Wednesday, May 11, 2011

6 Types of Arab Mother in Law

Vanilla Ice Pose, baby.

Poking fun of mother in Laws never goes out of style, they are like special species that we all try to decode and analyze. While I genuinely love my mother in law–she is a doll. I feel that the number one factor Arab females take into consideration is how they get along with the Hamatti, Arabic for that person from hell. From what I hear and see in Syrian soap operas, it seems that Syrian mother in laws are a different breed, so in their honor here is the six types of Arab Mother in Laws the universe have blessed us with.

  1. The Auditor: She is not a bad mother-in-law, she just doesn’t know any better. She lives down the street and appears when you least expect it (like when you’re playing “backgammon” with your husband).

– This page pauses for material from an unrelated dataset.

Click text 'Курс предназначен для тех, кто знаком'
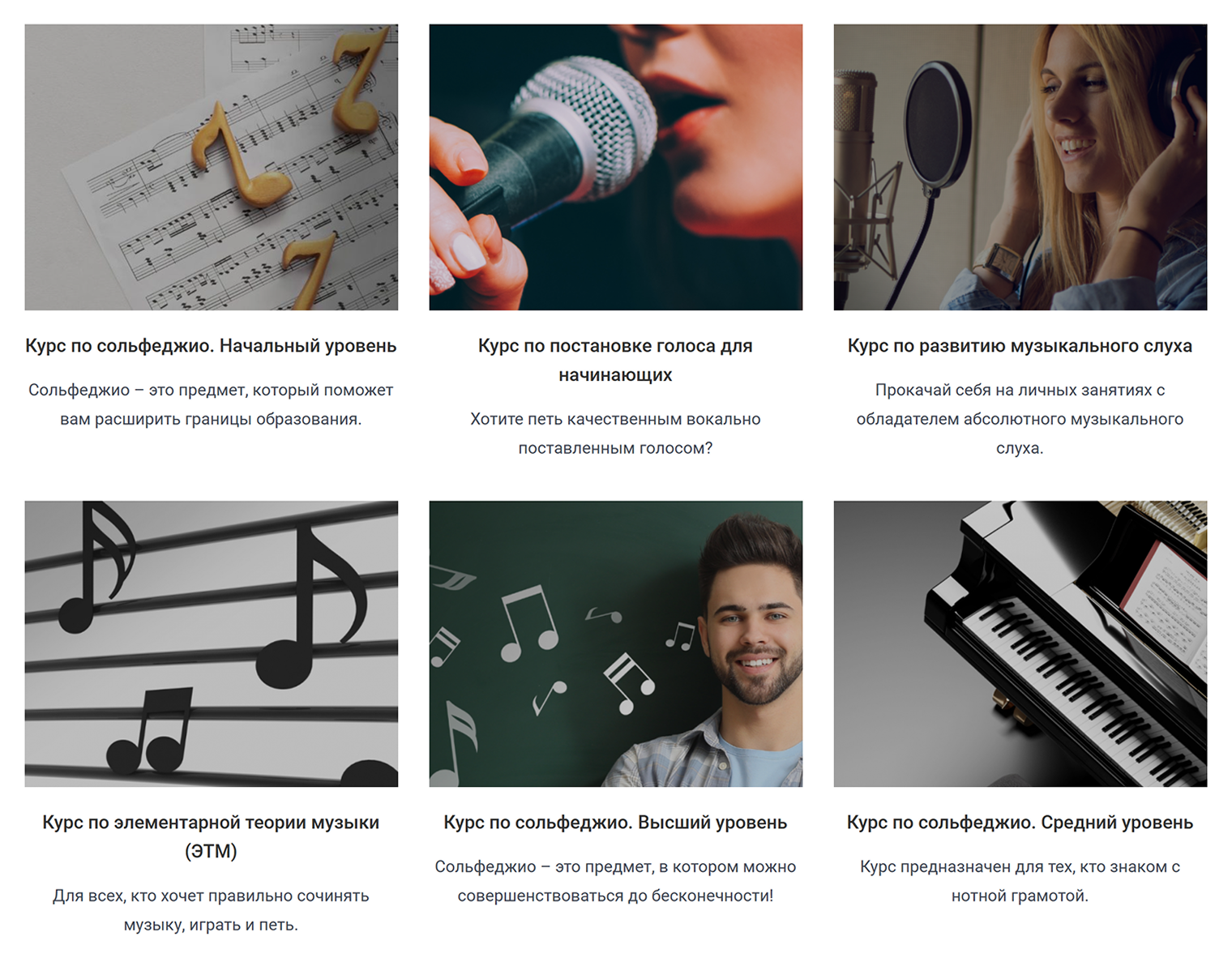This screenshot has width=1232, height=966. (1011, 866)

She shows up with stuff that your kids threw away and gives you a lecture about it: “In the old country, this would never be OK!” Although she’s definitely your best choice for a babysitter, you shouldn’t let her get too close to your daily routine. The Auditor can never sit still, and she will always find a way to criticize your clothing, cooking, and the way you choose to raise your children – pardon me, her grandchildren. To survive this one, play chicken with her, she may give up.
  2. The Friend: She is just grateful that you put away her childish son, the one that gave her a hard time since she spent 12 hours in labor with him 30 years ago. She takes your opinion on her wardrobe and family matters and she respects your educational background (as long as you’re not a veterinarian). She is nice to your mother, and at times she may even appear selfless. She keeps to herself and rarely intrudes. The Friend makes it a point to kill you with kindness. Of course, expect your own mother to become jealous of the buddy-buddy relationship you have with your mother-in-law.

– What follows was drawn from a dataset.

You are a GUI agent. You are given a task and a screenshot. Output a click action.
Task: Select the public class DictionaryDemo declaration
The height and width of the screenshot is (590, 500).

  3. The One From Hell: She says evil things like, “When was the last time you even looked at a stair master?” even though she’s 40 pounds overweight. When you try to dish it back out – or at the very least hold her accountable – she plays the health card: “Oh my heart, I only have a few more years to live, Allah sa3adni.” She enjoys authority and loves abusing it (like the time she made you sit at the kid’s table last Eid al-Adha). She spares nothing when insulting your origin – your family is from Homs?? – while conveniently forgetting her own less than stellar roots. Nothing you do will ever be good enough, especially when it comes to food (even though everyone knows that your maklooba blows her shit out of the water). Whatever happens, do not wish her ill and pray an IDF illegal bomb shrapnel will find her way to her foot, but only her foot! Your only recourse is to win your father-in-law’s affection, and pray that he is able to balance out The One From Hell.

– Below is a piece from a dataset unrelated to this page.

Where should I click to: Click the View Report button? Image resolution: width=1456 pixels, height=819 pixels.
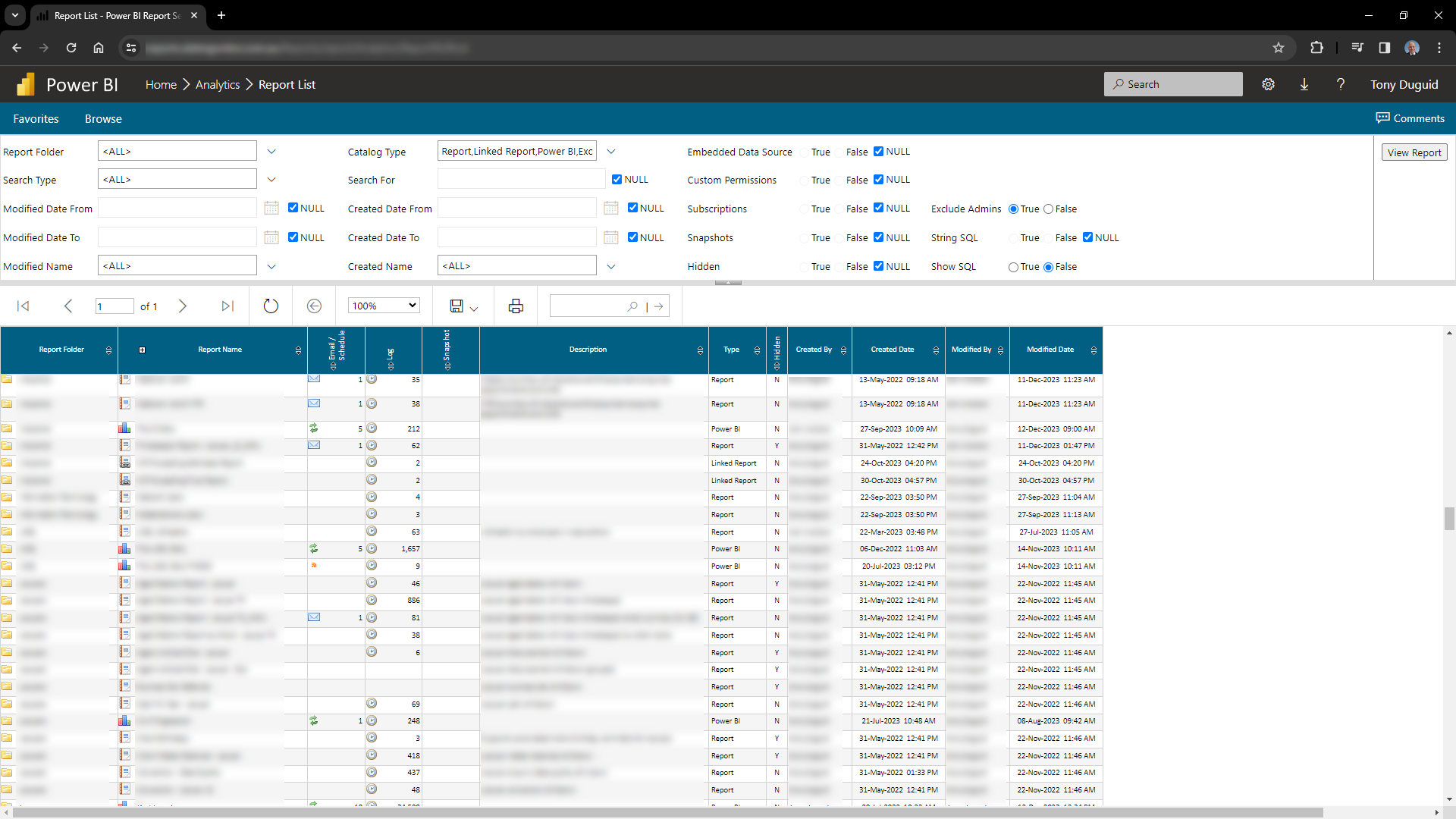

  4. The Passive Aggressive: She acts like you don’t exist and she only talks to her son (aka your husband). If there’s something important, she only asks for his opinion and ignores you, pretending as if you are unable to intelligently contribute to any conversation. It’s almost as if she sees you as her son’s roommate, someone that he keeps around to help pay for groceries. But, the Passive Aggressive is just trying to figure herself out; her brothers stole her inheritance and her mother never hugged her enough when she was a child. Your best bet is to scream into a pillow, take Mary Jane as a mistress, or find an excuse to relocate to Alaska.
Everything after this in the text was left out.